-- Document segment start --

Find out the solubility of `Ni(OH)_2` in `0.1 M` NaOH Given that the ionic product of `Ni(OH)_2` is `2xx10^(-15)`.

Suppose the solubility of `Ni(OH)_(2)` in 0.10 M NaOH = s mol `L^(-1)`
`Ni(OH)_(2)` in the solution dissociates as :`Ni(OH)_(2) hArr Ni^(2+)+2OH^(-)`.
Thus, s mol `L^(-1)` of `Ni(OH)_(2)` in the solution gives s mol `L^(-1) ` of `Ni^(2+)` ion and 2 s mol `L^(-1)` of `OH^(-)` ions. But `OH^(-)` ions are also produced from NaOH . As NaOH dissociates completely , `OH^(-)` from NaOH = 0.1 M . Hence, `[Ni^(2+)]=s "mol" L^(-1) and [OH^(-)]=2 s + 0.1 "mol " L^(-1) ~~ 0.1 "mol" L^(-1)` (`:'` 2 s is very small compared to 0.1 )

-- Document segment end --
-- Dataset records start --

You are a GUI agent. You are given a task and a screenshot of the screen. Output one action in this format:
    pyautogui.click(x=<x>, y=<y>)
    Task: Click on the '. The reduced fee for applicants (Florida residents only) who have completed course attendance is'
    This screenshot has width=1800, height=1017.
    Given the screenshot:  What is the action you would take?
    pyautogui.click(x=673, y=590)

-- Dataset records end --

Tasks and exercises:
**a.** Answer these questions about the nickel hydroxide solubility problem:
(i) What value is given for the ionic product of Ni(OH)₂?
(ii) What concentration of OH⁻ ions comes from the NaOH?
(iii) Why is [OH⁻] taken as approximately 0.1 mol L⁻¹?
**b.** Can you output the part of the nickel hydroxide solubility problem starting at "Find out the" and ending at "compared to 0.1 )"?

Answers to the problems:
**a.**
(i) 2 × 10⁻¹⁵
(ii) 0.1 M
(iii) Because 2s is very small compared to 0.1.

**b.**
Find out the solubility of `Ni(OH)_2` in `0.1 M` NaOH Given that the ionic product of `Ni(OH)_2` is `2xx10^(-15)`.

Suppose the solubility of `Ni(OH)_(2)` in 0.10 M NaOH = s mol `L^(-1)`
`Ni(OH)_(2)` in the solution dissociates as :`Ni(OH)_(2) hArr Ni^(2+)+2OH^(-)`.
Thus, s mol `L^(-1)` of `Ni(OH)_(2)` in the solution gives s mol `L^(-1) ` of `Ni^(2+)` ion and 2 s mol `L^(-1)` of `OH^(-)` ions. But `OH^(-)` ions are also produced from NaOH . As NaOH dissociates completely , `OH^(-)` from NaOH = 0.1 M . Hence, `[Ni^(2+)]=s "mol" L^(-1) and [OH^(-)]=2 s + 0.1 "mol " L^(-1) ~~ 0.1 "mol" L^(-1)` (`:'` 2 s is very small compared to 0.1 )